For many years, wild migratory birds have been considered the source of all flu viruses. But in his latest article, Worobey said that explanation was based on the flawed assumption that flu viruses evolve in different host species at the same rate.
"And it turns out that, it’s kind of a subtle sounding point, but it turns out that the clocks tick at different rates in different host species," Worobey said. "So viruses that affect humans, they go at one rate. Ones that affect pigs they go at another, and birds another, and horses another and so forth."
Worobey said failure to account for these different clocks leads to spectacularly wrong results. He traces viruses using an evolutionary tree.
He and his team reanalyzed 80,000 flu virus genomes with a new set of assumptions about the pace at which viruses mutate in different species. The pace of mutation correlated to the length of branches on the evolutionary trees.
"We pretty much took every flu sequence that has ever been created over the last 20 years or so. Thousands of these things. And the genome of these viruses are in eight separate chunks," he said.
"So you have to make a separate family tree for each sort of chromosome of the virus. Once we have that this confusing picture that we used to have where it wasn’t really tree when things jumped from one species to the next and from which species to which species, it snapped into place and there were some surprises," he added.
The first surprise? Worobey and his collaborators discovered what he calls a global sweep in the mid-19th century that replaced six of the flu's eight genomes.
"What we found was actually for most of these genes segments, the diversity of the viruses in these birds is not very old at all. It only goes back to the late 1800s. And it shares an ancestor with this horse lineage," he said. "So it looks like that either the bird virus jumped into horses at that point or maybe in the horse virus jumped into birds at that time point which is just totally not what people were expecting."
"But either way it’s really fascinating because it turns out there was a huge horse flu outbreak at pretty much exactly the time that we pinpointed in our evolutionary analysis. it was called the great epizootic of 1872 and it started in Toronto," he continued. "City by city, town by town from about October of 1872 to 1873, equine influenza just laid low all of the horses and mules in every place in a time that horsepower came from horses."

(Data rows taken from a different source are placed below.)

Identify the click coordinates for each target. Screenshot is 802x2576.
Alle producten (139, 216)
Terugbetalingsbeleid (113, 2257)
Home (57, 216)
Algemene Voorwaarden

The horse flu shut the economy down. And at the same time, newspapers were reporting also about a major outbreak of bird flu - called the henfluenza.
"So this really virulent form of flu that kills chickens and ducks and other animals looked like it was being found in the wake of this horse flu pandemic," he said. "So you have this connection between the analyses that suggest that for the major part of the genetic diversity of these viruses, you have a horse lineage and an avian lineage sharing an ancestor at this point."
Worobey didn't say whether the flu originated in horses or in birds. But his crucial discovery is the common genetic makeup of the two viruses.
And remember the wild migratory birds?
“This idea of wild birds as being the ancestor and reservoir of everything else? That might be wrong," he said.
Instead Worobey said that the viruses that infect us today traces their roots back to the horse flu outbreak and the henfluenza of the 1870s. And that they were actually found in domestic birds like chickens.
"If you look at everything that circulates now, including stuff that’s in wild ducks in north America or south America. The genes in those look like they actually came from the domestic outbreak of 100 years ago," he said. "Which again, is the opposite of what everyone had thought. Everyone had thought this was a wild virus and it moves from the wild into humans and our animals."
"What we’re seeing is maybe our domesticated animals like ducks and chickens, they might be this huge pool of vulnerable hosts that viruses can get into and amplify and then you can have spillover from domestic into the wild."
Experts say Worobey's findings have important implications for the spread of the flu today - particularly given the close confines that animals are kept in industrial farm operations.
Turning his sights to the future, Worobey said more pandemics are inevitable.
“Typically every few decades – sometimes shorter, sometimes longer, you’ll have one of these pandemics, which happen when completely new to human genes jump from another species – genes against which no on has immunity – so when they do get in there they’re able to race around the world and infect a lot of people before immunity builds up," he said.
"That’s an ongoing process and that’s not going to stop. Predicting when the next one is going to happen – that’s tricky. But my feeling is that we will probably not experience something like 1918 again when you you had in places like Philadelphia stories of the bodies being stacked up like cordwood.”
What does Worobey do to protect himself? He gets his flu shots - every year.